There are positives for Zynga. As of the third quarter, it has $897 million in cash, against a market cap of $2.93 billion; with a noticeable amount of goodwill, $228 million, that is to disappear someday. The company’s financial position is strong for the most part. Further, The Altman Z-Score and Beneish M-Score are both shown to be within healthy ranges.
Zynga does have a $200 million share repurchase in effect since October 2012. There is no indication that it has been used; however, feelings about buybacks can vary and the authorization is probably viewed favorably by some.
Zynga has some peculiarities. Founder and Chairman of the Board Mark Pincus, who is also former CEO, has 60% voting power.
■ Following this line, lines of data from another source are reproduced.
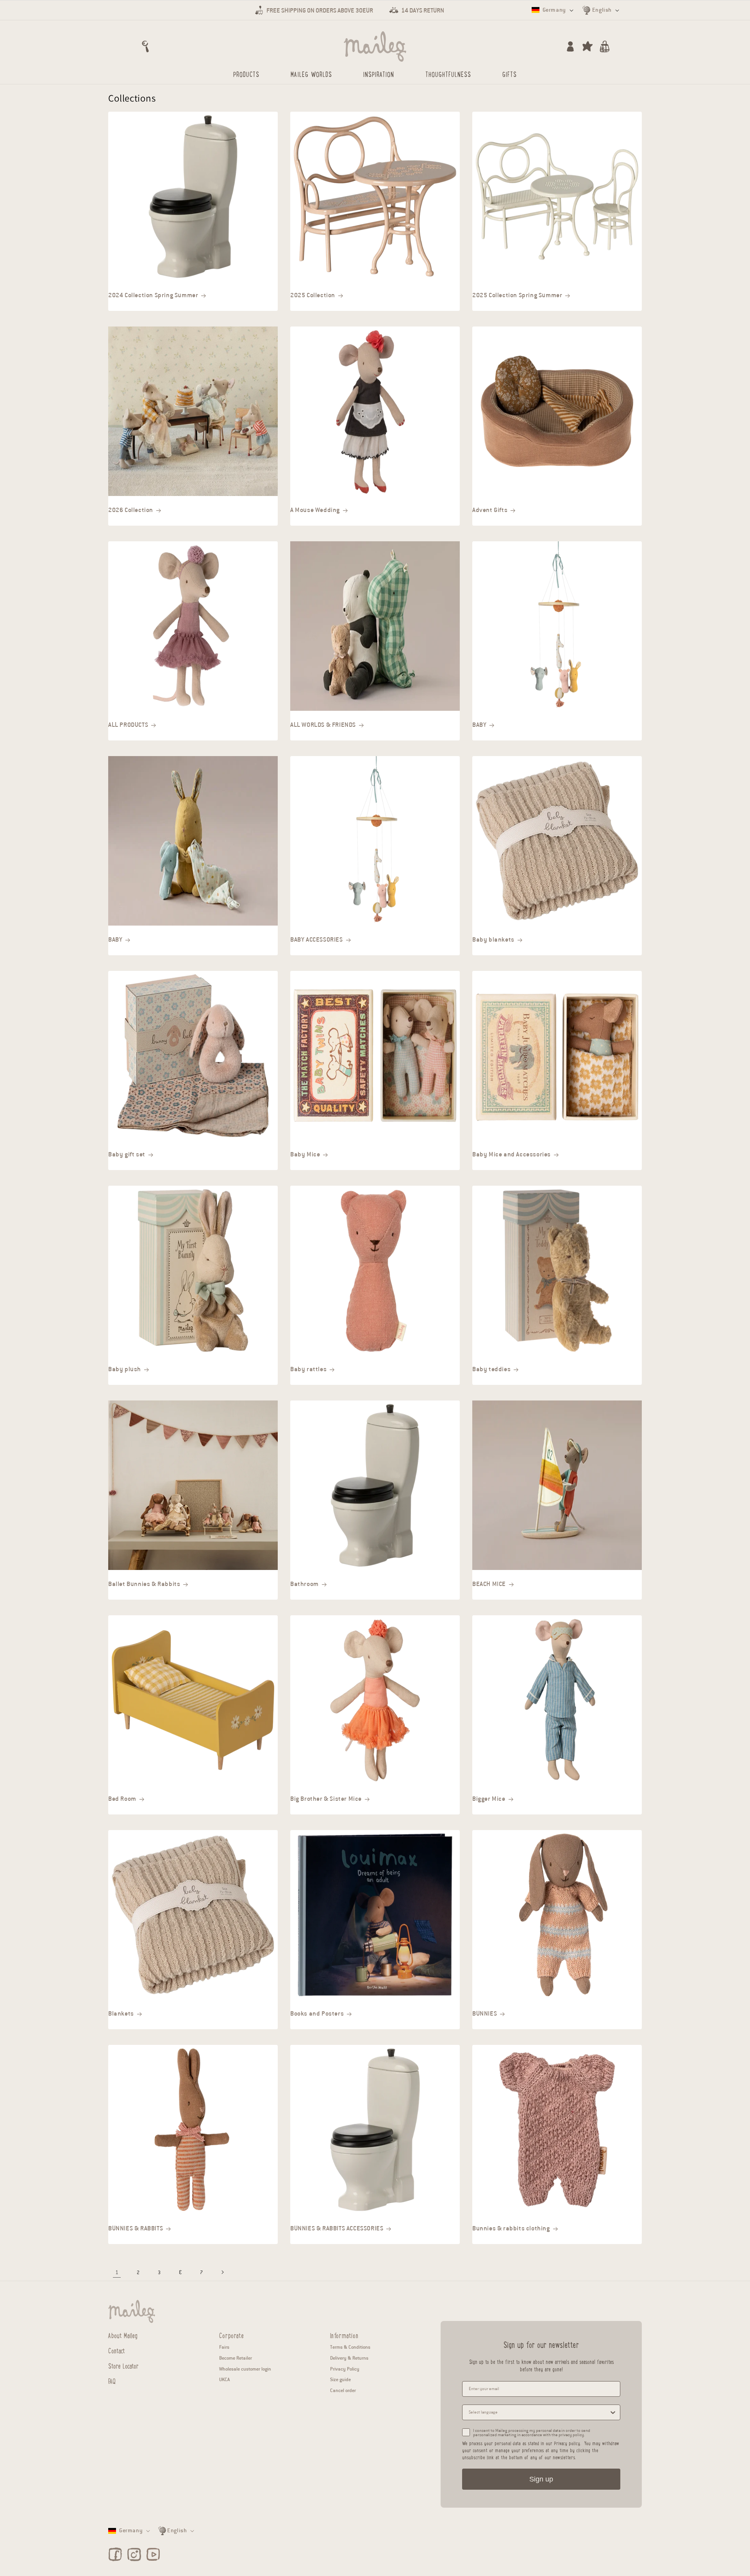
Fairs (224, 2346)
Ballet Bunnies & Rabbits (144, 1584)
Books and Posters (317, 2013)
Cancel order (343, 2390)
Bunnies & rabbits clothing (511, 2228)
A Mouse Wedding (315, 510)
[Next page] (222, 2272)
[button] (145, 46)
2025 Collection (312, 295)
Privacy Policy (344, 2368)
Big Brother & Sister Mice (326, 1799)
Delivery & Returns (349, 2357)
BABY (479, 725)
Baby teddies (491, 1369)
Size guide (340, 2379)
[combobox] (539, 2412)
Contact (116, 2350)
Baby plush (124, 1369)
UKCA (224, 2379)
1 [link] (116, 2272)
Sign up (541, 2479)
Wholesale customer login (245, 2368)
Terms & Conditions (350, 2346)
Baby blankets (493, 940)
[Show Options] (613, 2412)
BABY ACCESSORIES (316, 940)
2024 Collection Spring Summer (153, 295)
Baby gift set (126, 1154)
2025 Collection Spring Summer (517, 295)
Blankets (121, 2013)
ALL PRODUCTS (128, 725)
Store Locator (123, 2365)
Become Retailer (235, 2357)
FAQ (112, 2381)
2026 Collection (130, 510)
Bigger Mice (488, 1799)
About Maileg (123, 2335)
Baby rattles (308, 1369)
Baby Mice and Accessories (511, 1154)
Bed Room (122, 1799)
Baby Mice (305, 1154)
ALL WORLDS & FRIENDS (323, 725)
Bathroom (304, 1584)
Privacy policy (567, 2443)
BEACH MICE (489, 1584)
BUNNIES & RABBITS (135, 2228)
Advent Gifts (489, 510)
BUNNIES (484, 2013)
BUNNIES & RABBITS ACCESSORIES (336, 2228)
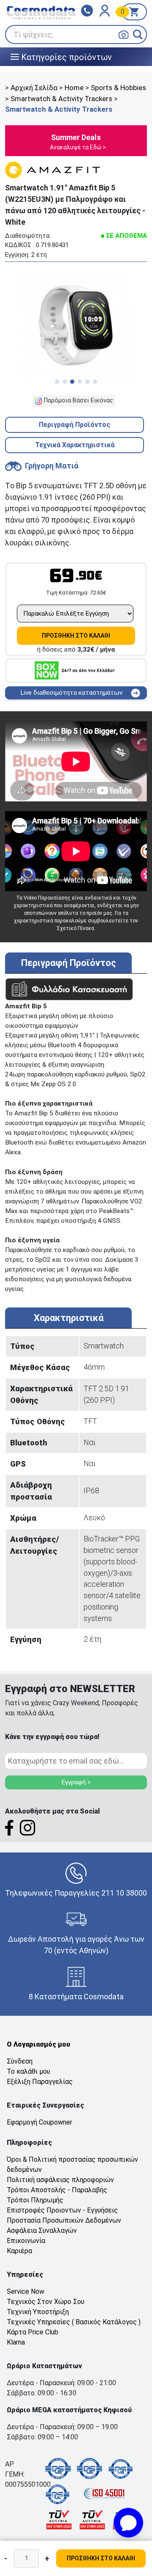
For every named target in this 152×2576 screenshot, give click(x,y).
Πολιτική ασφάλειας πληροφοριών (60, 2180)
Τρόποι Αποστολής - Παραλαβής (57, 2190)
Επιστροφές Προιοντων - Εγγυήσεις (62, 2210)
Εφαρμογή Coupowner (39, 2122)
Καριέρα (19, 2251)
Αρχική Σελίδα (34, 87)
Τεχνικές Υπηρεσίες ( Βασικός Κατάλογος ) (74, 2322)
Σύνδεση (20, 2061)
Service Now (25, 2291)
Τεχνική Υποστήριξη (38, 2312)
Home (74, 87)
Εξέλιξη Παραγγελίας (40, 2082)
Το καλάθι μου (28, 2071)
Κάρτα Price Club (32, 2332)
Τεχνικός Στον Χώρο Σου (45, 2302)
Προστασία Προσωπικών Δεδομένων (64, 2220)
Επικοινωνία (26, 2241)
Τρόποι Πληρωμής (35, 2200)
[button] (138, 34)
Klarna (16, 2342)
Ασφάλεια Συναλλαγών (42, 2230)
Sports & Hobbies (118, 87)
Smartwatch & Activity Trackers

He is the sole holder of Class C shares, which have 70 votes each, compared to one for Class A stock that is available to the rest of us. Pincus can veto essentially anything.
The only known guru investor with a position in this popular name is Mario Gabelli, whose stake comprises 15,000 shares and truly a minuscule part of his portfolio. While retail investors generally are not trying to be activists, Pincus’ grip on the company may prevent important parties from taking large stakes. Thus, any benefits resulting from blocks of shares being acquired in order to bring about added oversight on corporate governance face obstacles.
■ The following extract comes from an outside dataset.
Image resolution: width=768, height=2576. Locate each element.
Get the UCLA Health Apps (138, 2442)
Another concern is the recent departure of co-founder Justin Waldron. This loss of talent is the latest occurrence in what has resembled a steady stream of executives moving on. It is not easy to view this positively.
The company has prospects for gambling, but there is a complicated legal framework that it must operate within. Zynga Poker may become subject to gambling-related rules in the U.S. However, Real Money Games (RMG) in the UK, not U.S., may offer upside currently.
Plenty of things can happen that may result in the stock moving higher. There is an outperform rating on the company from Wedbush. An earnings surprise cannot be ruled out. Neither can a successful and wildly popular new game in the future. A short squeeze is not likely though, as Nasdaq.com reports the days required to cover as only one.
After reviewing everything, it seems sensible to wait and review what is disclosed at the upcoming earnings presentation. Financial strength alone does not obviously outweigh the many risks, and a lack of important presence might corroborate aversion to the company’s Class C share structure. While investors might do fine buying now, there is also the possibility of lower prices after Thursday.